Written task:
Copy the data below line for line, without changing anything.

═══ Data shown

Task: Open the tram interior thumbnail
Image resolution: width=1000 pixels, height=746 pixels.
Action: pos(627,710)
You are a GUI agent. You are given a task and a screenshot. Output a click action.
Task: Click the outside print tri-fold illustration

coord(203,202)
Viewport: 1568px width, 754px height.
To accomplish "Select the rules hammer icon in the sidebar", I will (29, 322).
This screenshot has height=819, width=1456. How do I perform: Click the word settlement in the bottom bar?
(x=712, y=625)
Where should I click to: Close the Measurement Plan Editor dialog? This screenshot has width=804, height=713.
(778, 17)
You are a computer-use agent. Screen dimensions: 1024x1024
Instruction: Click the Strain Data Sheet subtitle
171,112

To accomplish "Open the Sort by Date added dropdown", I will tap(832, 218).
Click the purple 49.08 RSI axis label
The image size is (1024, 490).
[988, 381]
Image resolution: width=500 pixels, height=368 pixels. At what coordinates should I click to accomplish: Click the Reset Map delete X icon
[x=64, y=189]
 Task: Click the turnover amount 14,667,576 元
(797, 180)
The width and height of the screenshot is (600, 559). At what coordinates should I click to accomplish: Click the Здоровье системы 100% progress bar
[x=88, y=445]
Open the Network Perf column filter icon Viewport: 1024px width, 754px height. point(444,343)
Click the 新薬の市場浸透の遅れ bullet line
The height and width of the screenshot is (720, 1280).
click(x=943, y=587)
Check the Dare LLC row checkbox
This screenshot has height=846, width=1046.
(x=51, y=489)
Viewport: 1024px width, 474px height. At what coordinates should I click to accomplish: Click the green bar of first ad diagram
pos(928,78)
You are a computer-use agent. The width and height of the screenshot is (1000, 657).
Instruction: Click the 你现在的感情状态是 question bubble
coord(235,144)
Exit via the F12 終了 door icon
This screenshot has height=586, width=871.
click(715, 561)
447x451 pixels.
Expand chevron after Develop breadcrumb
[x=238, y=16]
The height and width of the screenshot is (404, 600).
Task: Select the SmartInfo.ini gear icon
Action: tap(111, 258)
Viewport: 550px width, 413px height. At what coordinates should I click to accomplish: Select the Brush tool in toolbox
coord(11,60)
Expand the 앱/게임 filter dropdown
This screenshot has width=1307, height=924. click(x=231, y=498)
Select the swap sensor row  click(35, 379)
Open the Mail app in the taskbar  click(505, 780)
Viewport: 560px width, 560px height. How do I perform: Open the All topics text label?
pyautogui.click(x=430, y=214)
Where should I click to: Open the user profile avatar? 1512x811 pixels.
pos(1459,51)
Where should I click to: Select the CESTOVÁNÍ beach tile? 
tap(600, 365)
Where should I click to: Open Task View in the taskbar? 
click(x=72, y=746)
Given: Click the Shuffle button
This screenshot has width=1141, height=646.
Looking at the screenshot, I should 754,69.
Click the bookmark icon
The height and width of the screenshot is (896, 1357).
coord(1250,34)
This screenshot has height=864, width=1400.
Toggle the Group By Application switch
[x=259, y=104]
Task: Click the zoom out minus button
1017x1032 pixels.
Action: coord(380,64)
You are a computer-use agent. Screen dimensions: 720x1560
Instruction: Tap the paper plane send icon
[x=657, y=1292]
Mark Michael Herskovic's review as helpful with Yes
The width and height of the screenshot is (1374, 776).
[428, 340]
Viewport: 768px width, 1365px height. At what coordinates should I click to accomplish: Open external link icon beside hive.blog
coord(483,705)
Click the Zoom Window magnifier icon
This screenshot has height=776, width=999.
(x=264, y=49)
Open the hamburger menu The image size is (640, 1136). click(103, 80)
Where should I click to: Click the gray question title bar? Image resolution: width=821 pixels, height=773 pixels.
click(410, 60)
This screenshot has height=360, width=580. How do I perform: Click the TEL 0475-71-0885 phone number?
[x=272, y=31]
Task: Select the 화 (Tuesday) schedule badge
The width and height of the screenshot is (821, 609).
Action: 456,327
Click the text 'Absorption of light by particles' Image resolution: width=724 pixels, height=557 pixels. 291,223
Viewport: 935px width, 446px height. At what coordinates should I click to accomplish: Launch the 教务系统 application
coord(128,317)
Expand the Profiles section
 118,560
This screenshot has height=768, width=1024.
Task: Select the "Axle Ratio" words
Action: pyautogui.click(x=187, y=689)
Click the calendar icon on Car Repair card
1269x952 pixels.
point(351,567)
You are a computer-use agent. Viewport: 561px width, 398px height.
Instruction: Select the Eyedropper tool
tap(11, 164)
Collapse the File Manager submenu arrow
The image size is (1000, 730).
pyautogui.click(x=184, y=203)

══════

Exercise result:
Task: Open the tram interior thumbnail
Image resolution: width=1000 pixels, height=746 pixels.
Action: pos(627,710)
You are a GUI agent. You are given a task and a screenshot. Output a click action.
Task: Click the outside print tri-fold illustration

coord(203,202)
Viewport: 1568px width, 754px height.
To accomplish "Select the rules hammer icon in the sidebar", I will (29, 322).
This screenshot has height=819, width=1456. How do I perform: Click the word settlement in the bottom bar?
(x=712, y=625)
Where should I click to: Close the Measurement Plan Editor dialog? This screenshot has width=804, height=713.
(778, 17)
You are a computer-use agent. Screen dimensions: 1024x1024
Instruction: Click the Strain Data Sheet subtitle
171,112

To accomplish "Open the Sort by Date added dropdown", I will tap(832, 218).
Click the purple 49.08 RSI axis label
The image size is (1024, 490).
[988, 381]
Image resolution: width=500 pixels, height=368 pixels. At what coordinates should I click to accomplish: Click the Reset Map delete X icon
[x=64, y=189]
 Task: Click the turnover amount 14,667,576 元
(797, 180)
The width and height of the screenshot is (600, 559). At what coordinates should I click to accomplish: Click the Здоровье системы 100% progress bar
[x=88, y=445]
Open the Network Perf column filter icon Viewport: 1024px width, 754px height. point(444,343)
Click the 新薬の市場浸透の遅れ bullet line
The height and width of the screenshot is (720, 1280).
click(x=943, y=587)
Check the Dare LLC row checkbox
This screenshot has height=846, width=1046.
(x=51, y=489)
Viewport: 1024px width, 474px height. At what coordinates should I click to accomplish: Click the green bar of first ad diagram
pos(928,78)
You are a computer-use agent. The width and height of the screenshot is (1000, 657).
Instruction: Click the 你现在的感情状态是 question bubble
coord(235,144)
Exit via the F12 終了 door icon
This screenshot has height=586, width=871.
click(715, 561)
447x451 pixels.
Expand chevron after Develop breadcrumb
[x=238, y=16]
The height and width of the screenshot is (404, 600).
Task: Select the SmartInfo.ini gear icon
Action: tap(111, 258)
Viewport: 550px width, 413px height. At what coordinates should I click to accomplish: Select the Brush tool in toolbox
coord(11,60)
Expand the 앱/게임 filter dropdown
This screenshot has width=1307, height=924. click(x=231, y=498)
Select the swap sensor row  click(35, 379)
Open the Mail app in the taskbar  click(505, 780)
Viewport: 560px width, 560px height. How do I perform: Open the All topics text label?
pyautogui.click(x=430, y=214)
Where should I click to: Open the user profile avatar? 1512x811 pixels.
pos(1459,51)
Where should I click to: Select the CESTOVÁNÍ beach tile? 
tap(600, 365)
Where should I click to: Open Task View in the taskbar? 
click(x=72, y=746)
Given: Click the Shuffle button
This screenshot has width=1141, height=646.
Looking at the screenshot, I should 754,69.
Click the bookmark icon
The height and width of the screenshot is (896, 1357).
coord(1250,34)
This screenshot has height=864, width=1400.
Toggle the Group By Application switch
[x=259, y=104]
Task: Click the zoom out minus button
1017x1032 pixels.
Action: coord(380,64)
You are a computer-use agent. Screen dimensions: 720x1560
Instruction: Tap the paper plane send icon
[x=657, y=1292]
Mark Michael Herskovic's review as helpful with Yes
The width and height of the screenshot is (1374, 776).
[428, 340]
Viewport: 768px width, 1365px height. At what coordinates should I click to accomplish: Open external link icon beside hive.blog
coord(483,705)
Click the Zoom Window magnifier icon
This screenshot has height=776, width=999.
(x=264, y=49)
Open the hamburger menu The image size is (640, 1136). click(103, 80)
Where should I click to: Click the gray question title bar? Image resolution: width=821 pixels, height=773 pixels.
click(410, 60)
This screenshot has height=360, width=580. How do I perform: Click the TEL 0475-71-0885 phone number?
[x=272, y=31]
Task: Select the 화 (Tuesday) schedule badge
The width and height of the screenshot is (821, 609).
Action: 456,327
Click the text 'Absorption of light by particles' Image resolution: width=724 pixels, height=557 pixels. 291,223
Viewport: 935px width, 446px height. At what coordinates should I click to accomplish: Launch the 教务系统 application
coord(128,317)
Expand the Profiles section
 118,560
This screenshot has height=768, width=1024.
Task: Select the "Axle Ratio" words
Action: pyautogui.click(x=187, y=689)
Click the calendar icon on Car Repair card
1269x952 pixels.
point(351,567)
You are a computer-use agent. Viewport: 561px width, 398px height.
Instruction: Select the Eyedropper tool
tap(11, 164)
Collapse the File Manager submenu arrow
The image size is (1000, 730).
pyautogui.click(x=184, y=203)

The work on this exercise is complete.